BRIEF 1 >> Reproduce the passage on the Heaviside step in the contour integral verbatim, from start to finish.

EXTRACT >>

>> Start

The appearance of the Heaviside $\theta$ is due to imposing a condition of convergence on the circular arc section of the contour, $T_R$ as you call it. When $t \gt 0$, substitute $p = R e^{i \phi}$ and we have
$$\int_{T_R} dp \frac{e^{p t}}{p} = i R \int_{\pi/2}^{3 \pi/2} d\phi\, e^{i \phi} \frac{e^{R t \cos{\phi}} e^{i R t \sin{\phi}}}{i R e^{i \phi}}$$
Note that $\cos{\phi} \lt 0$ when $\phi\in (\pi/2, 3 \pi/2)$, so that the integral vanishes in the limit of $R \to \infty$ by Jordan's lemma only when $t \gt 0$. In this region, there is a pole at $p=0$ and by the residue theorem, $f(t) = 1$ here.
When $t \lt 0$, however, the integral about $T_R$ does not vanish, but blows up. Thus, we may not use this contour. Rather, we go the other way, using a new segment $S_R$ which goes to the right of $\Re{z} = \sigma$. Here, $\cos{\phi} \gt 0$ and so Jordan's lemma applies when $t \lt 0$ (and not when $t \gt 0$). In this region, there are no poles (this is why we always choose $\sigma$ to be to the right of all of the poles of $\hat{f}(p)$), so the integral over the closed contour is zero.

>> End

GIVEN RECORDS >>
>> Start

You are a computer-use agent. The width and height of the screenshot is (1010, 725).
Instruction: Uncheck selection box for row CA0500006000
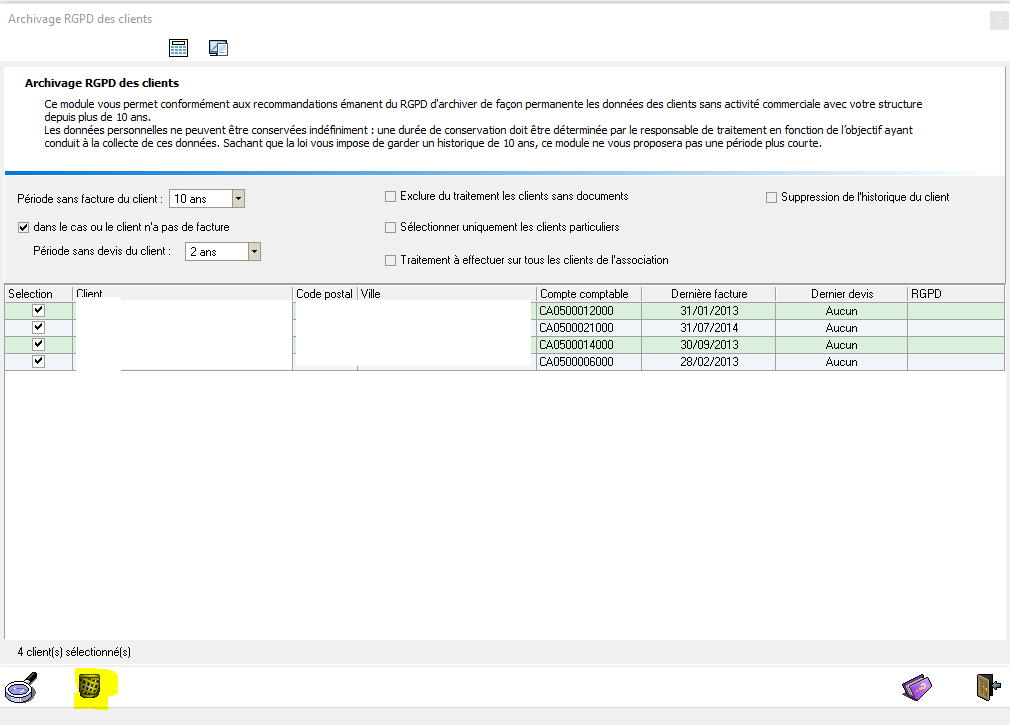coord(39,362)

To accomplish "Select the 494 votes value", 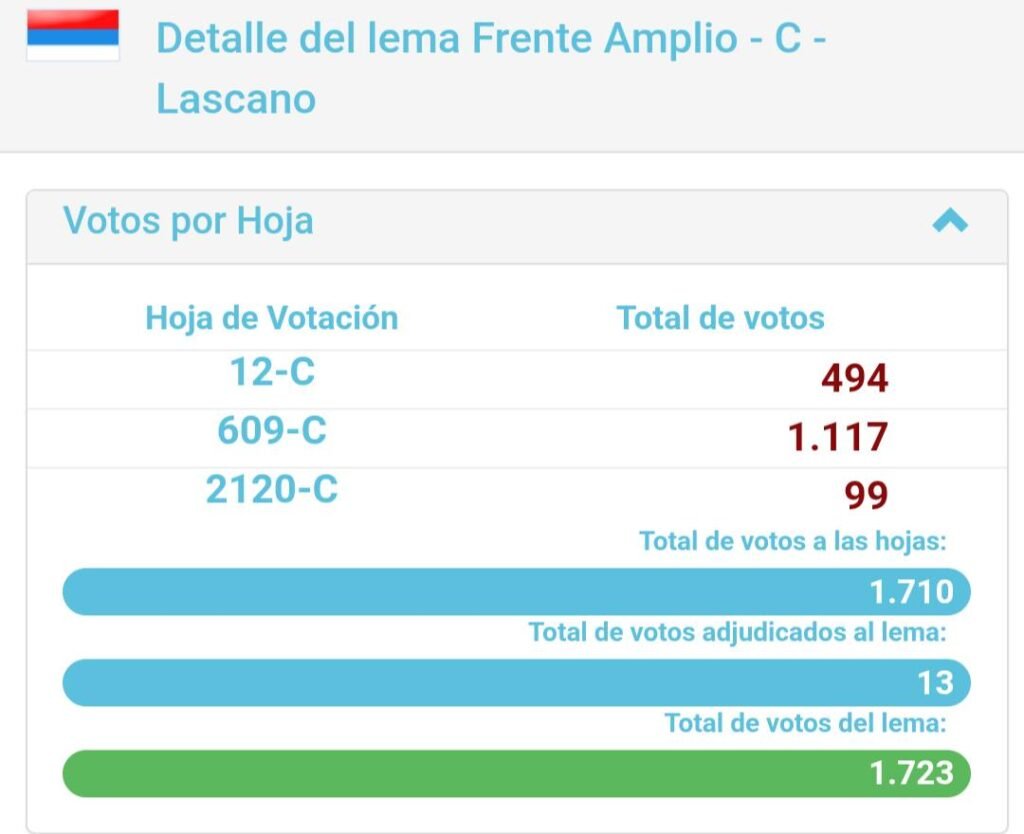I will coord(855,379).

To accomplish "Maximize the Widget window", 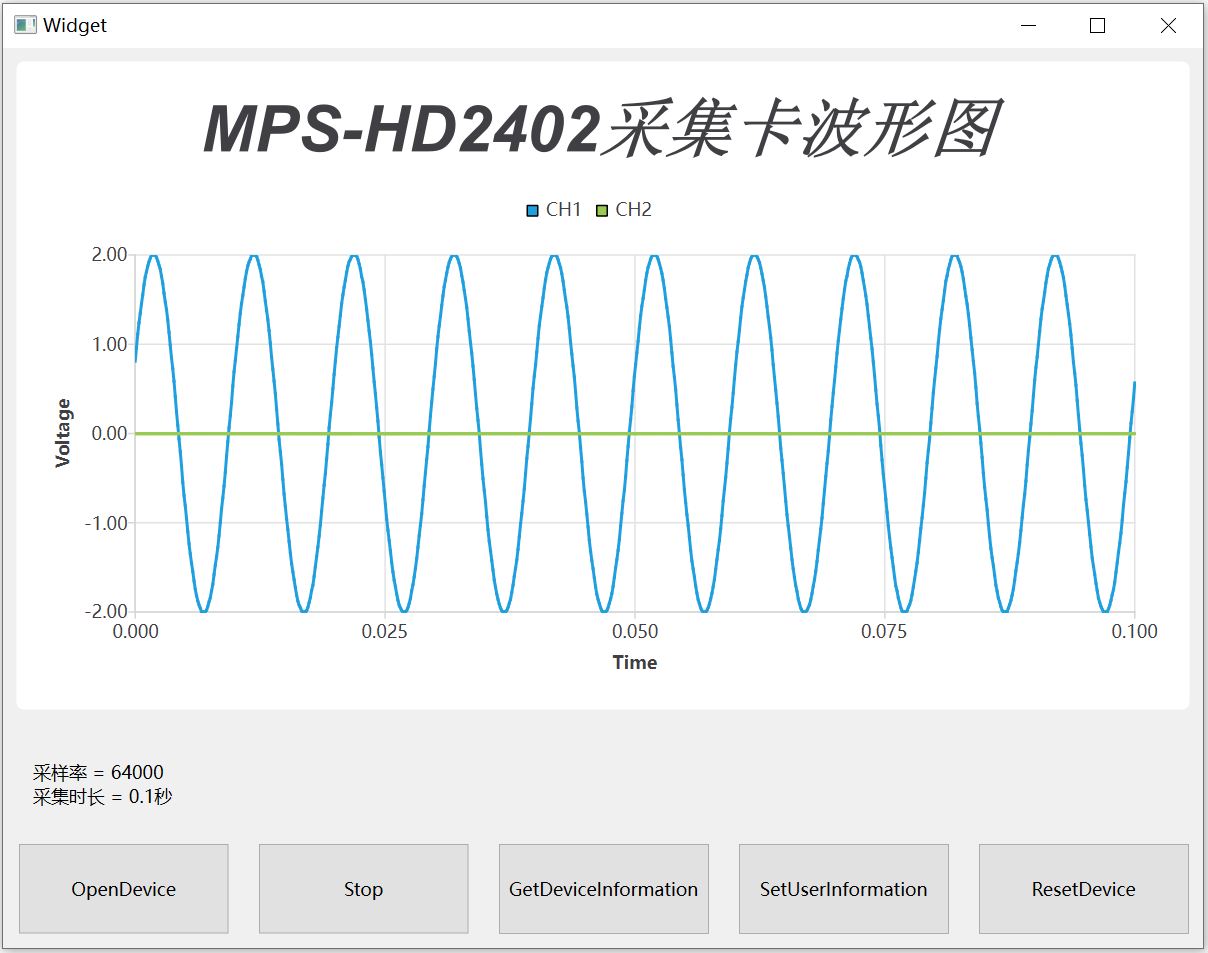I will coord(1097,26).
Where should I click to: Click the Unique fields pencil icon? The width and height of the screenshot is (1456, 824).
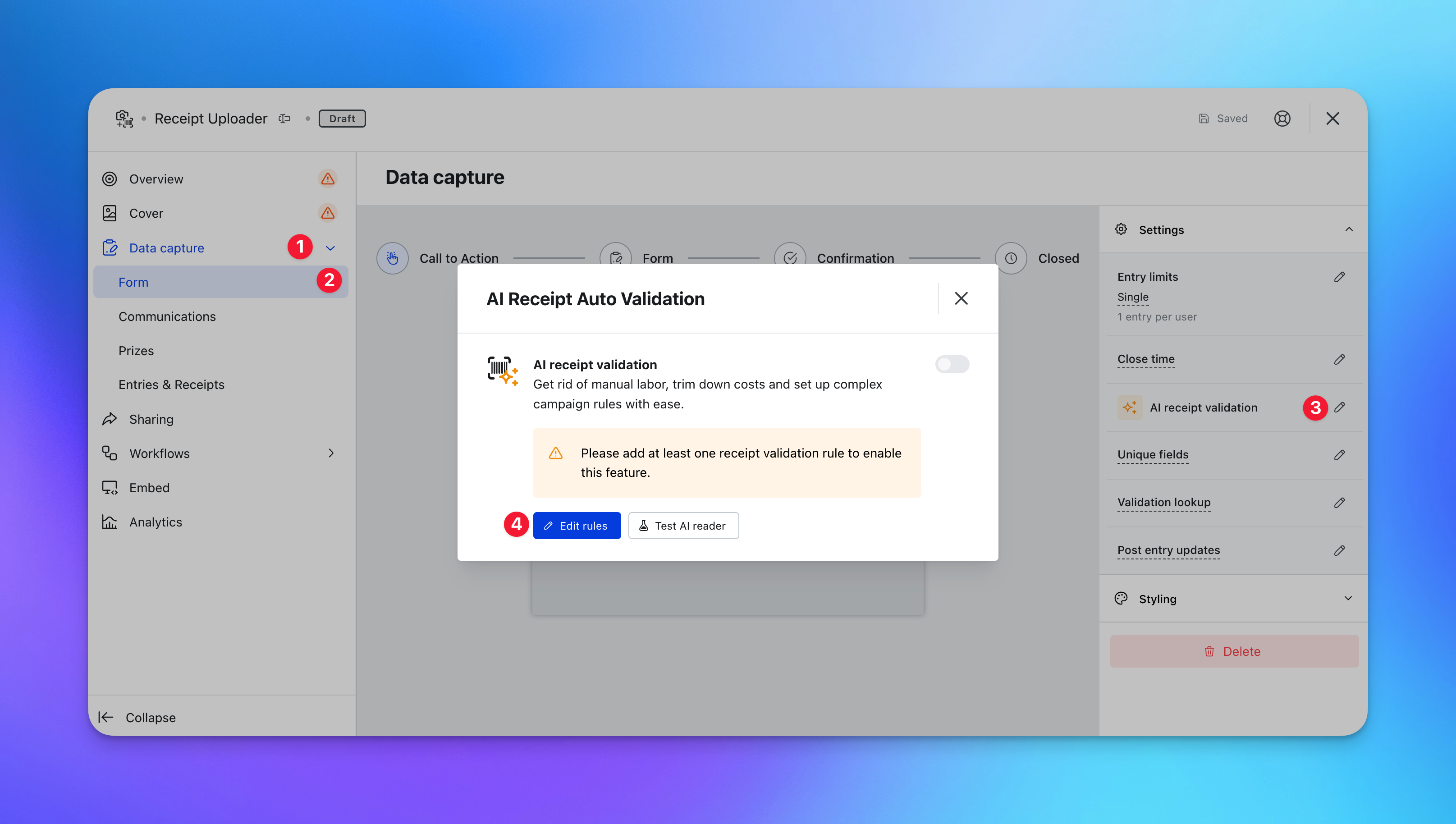pyautogui.click(x=1339, y=455)

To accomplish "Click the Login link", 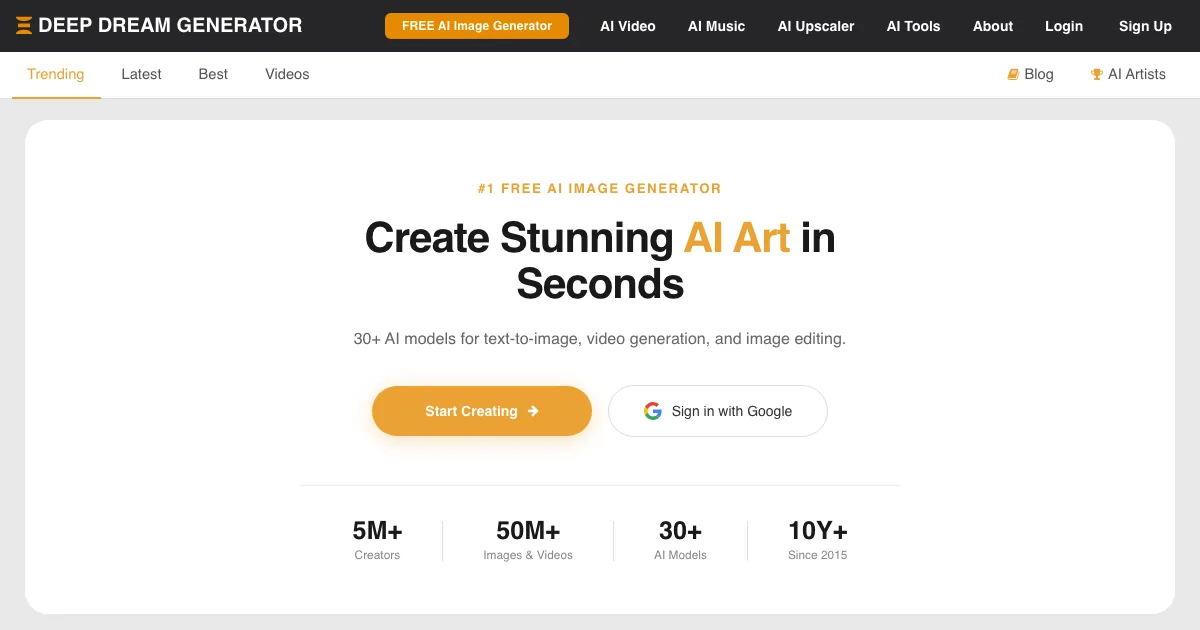I will click(x=1063, y=26).
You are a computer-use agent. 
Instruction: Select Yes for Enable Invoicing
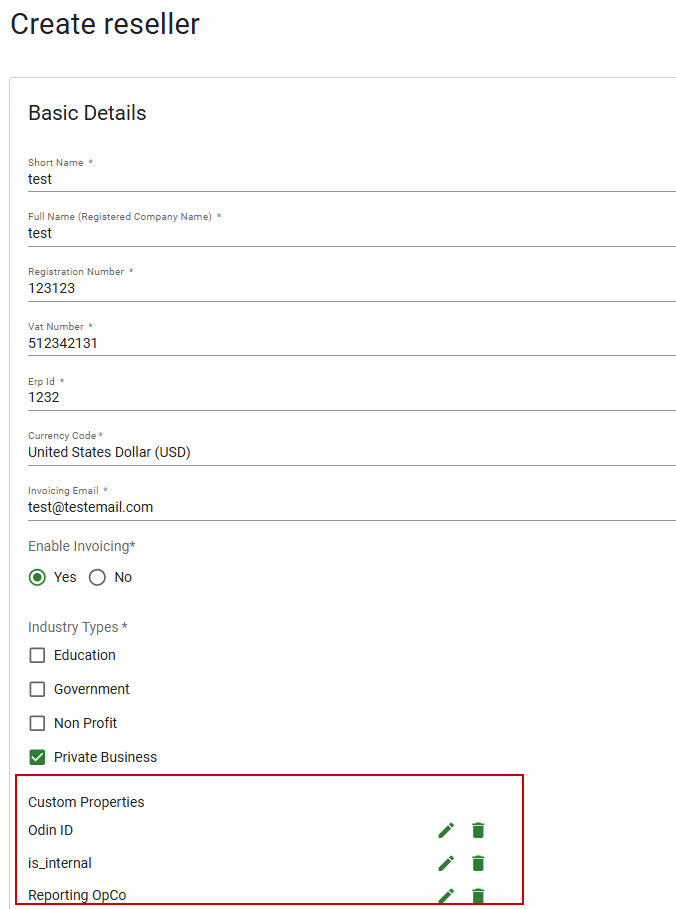pos(37,577)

>> End

BRIEF 2 >> Show each line of the entries that contains the word "computer".

TASK RESPONSE 1 >>
The appearance of the Heaviside $\theta$ is due to imposing a condition of convergence on the circular arc section of the contour, $T_R$ as you call it. When $t \gt 0$, substitute $p = R e^{i \phi}$ and we have
$$\int_{T_R} dp \frac{e^{p t}}{p} = i R \int_{\pi/2}^{3 \pi/2} d\phi\, e^{i \phi} \frac{e^{R t \cos{\phi}} e^{i R t \sin{\phi}}}{i R e^{i \phi}}$$
Note that $\cos{\phi} \lt 0$ when $\phi\in (\pi/2, 3 \pi/2)$, so that the integral vanishes in the limit of $R \to \infty$ by Jordan's lemma only when $t \gt 0$. In this region, there is a pole at $p=0$ and by the residue theorem, $f(t) = 1$ here.
When $t \lt 0$, however, the integral about $T_R$ does not vanish, but blows up. Thus, we may not use this contour. Rather, we go the other way, using a new segment $S_R$ which goes to the right of $\Re{z} = \sigma$. Here, $\cos{\phi} \gt 0$ and so Jordan's lemma applies when $t \lt 0$ (and not when $t \gt 0$). In this region, there are no poles (this is why we always choose $\sigma$ to be to the right of all of the poles of $\hat{f}(p)$), so the integral over the closed contour is zero.

TASK RESPONSE 2 >>
You are a computer-use agent. The width and height of the screenshot is (1010, 725).
You are a computer-use agent. 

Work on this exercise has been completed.